[[ INPUT DATA open ]]

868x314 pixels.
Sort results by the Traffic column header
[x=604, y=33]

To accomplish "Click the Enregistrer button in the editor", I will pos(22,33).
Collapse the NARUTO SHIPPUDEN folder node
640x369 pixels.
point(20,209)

[[ INPUT DATA closed ]]

• **THE PROBLEM**:
Locate "Sort results by the Traffic column header" in the data above. Then repeat, exactly, its line and each line after it through the last, adding nothing.

• **EXPECTED ANSWER**:
Sort results by the Traffic column header
[x=604, y=33]

To accomplish "Click the Enregistrer button in the editor", I will pos(22,33).
Collapse the NARUTO SHIPPUDEN folder node
640x369 pixels.
point(20,209)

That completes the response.